Trump was literally advised to adapt this "barbarian" behavior by his former adviser Steve Bannon in order to win the 2016 election, says Homi K. Bhabha, citing an interview Bannon gave the newsweekly The Economist in 2018.
Authoritarian men and growing nationalism
The US has no monopoly on such inhumane behavior. A populist and nativist nationalism that Bhabha calls "tribal nationalism" is currently on an upsurge in many countries, be it with Trump in the US, Modi in India, Maduro in Venezuela, Bolsonaro in Brazil, or with Putin in Russia and Orban in Hungary.
The Harvard professor is surprised that there are currently so many authoritarian leaders, most of whom came to power in democratic elections. "Something that does frighten me is that each form of nationalism has its own particularity," he says. "The world today is dominated by authoritarian men. I have never seen a woman in this role."
The search for respect and dignity in a 'foreign house'
Locking out refugees and migrants doesn't require an authoritarian leadership style. They are also unwelcome where refugee boats come ashore.
Homi K. Bhabha spoke in his speech of garbage dumps in the Tunisian harbor city of Zarzis where the dead refugees that regularly wash on shore are thrown: only Muslim citizens of the city may be interred at the cemetery. He also spoke of the helpers who bury the dead on the beach, giving them dignity in death.
Authoritarian regimes stand out in particular for their violations of dignity. Human rights conventions, immigration and asylum laws are being purposefully undermined. Refugees are kept waiting in camps under deplorable conditions. This, says Bhabha, serves the purpose of keeping them detained and humiliated. Refugee camps on the US-Mexican border are a current example.
Governments repeatedly blame their economic and political mistakes on the weakest sectors of the populace: people of different cultures, transgender people or those belonging to other castes, as in India.

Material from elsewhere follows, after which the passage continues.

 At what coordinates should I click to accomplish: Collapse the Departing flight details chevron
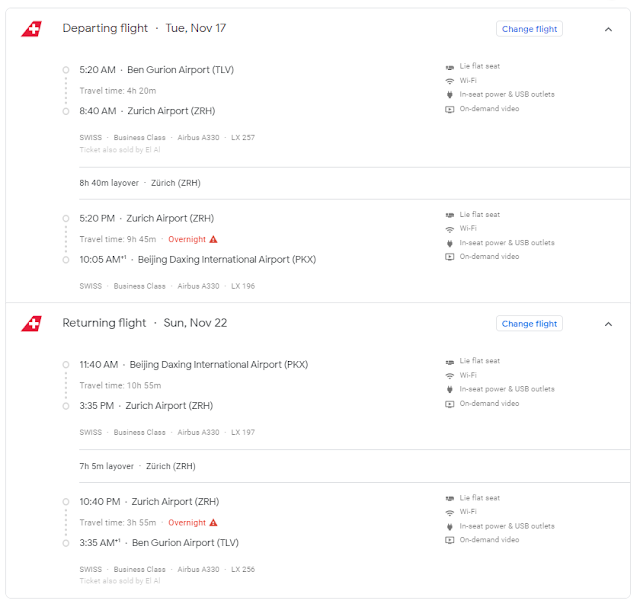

Being poor is enough. "If we give the poor houses, they don't keep their homes well. If we give them welfare, they take advantage. They don't work because they are lazy," is how Bhabha quotes arguments made by the aforementioned populist governments.
Directed against migrants and used to foment fears in the citizenry, that same prejudice plays into the hands of nationalist-minded populists. Humiliation leads to disrespect, and that, in turn, to discrimination. Laws may prohibit the discrimination of minorities, but humiliation is not something that can be legislated against, the UN Human Rights Convention notwithstanding, says Bhabha.
Counteracting fear of foreigners
Education can counteract the fear of foreigners, Homi K. Bhabha pointed out. In this, he says it is the duty of progressive governments and media to initiate public debate.
In his speech, he called on people to show solidarity with refugees and to take responsibility, and not only out of empathy. "Not out of sentimentality because they are human beings like ourselves — for they are not, because we haven't stared death in the face — but out of responsibility, because our situation is better."
Homi K. Bhabha calls for proactive rather than reactive measures, such as granting refugees the right to movement.
The German author and philosopher Hannah Arendt, whose theories Bhabha has exhaustively studied, wrote that the concept of freedom should also include the right to movement. And, Bhabha adds, the right to movement is necessary to the mentality of hospitality.
Having made the difficult decision to leave their homeland, refugees risked death to insert the key into the lock — even though it's not the door to their own home. They've done so, says Homi K. Bhabha, in order to live in dignity. To the initial question "Whose house is this?", he says, there can be only one answer: It is also the house of refugees and migrants.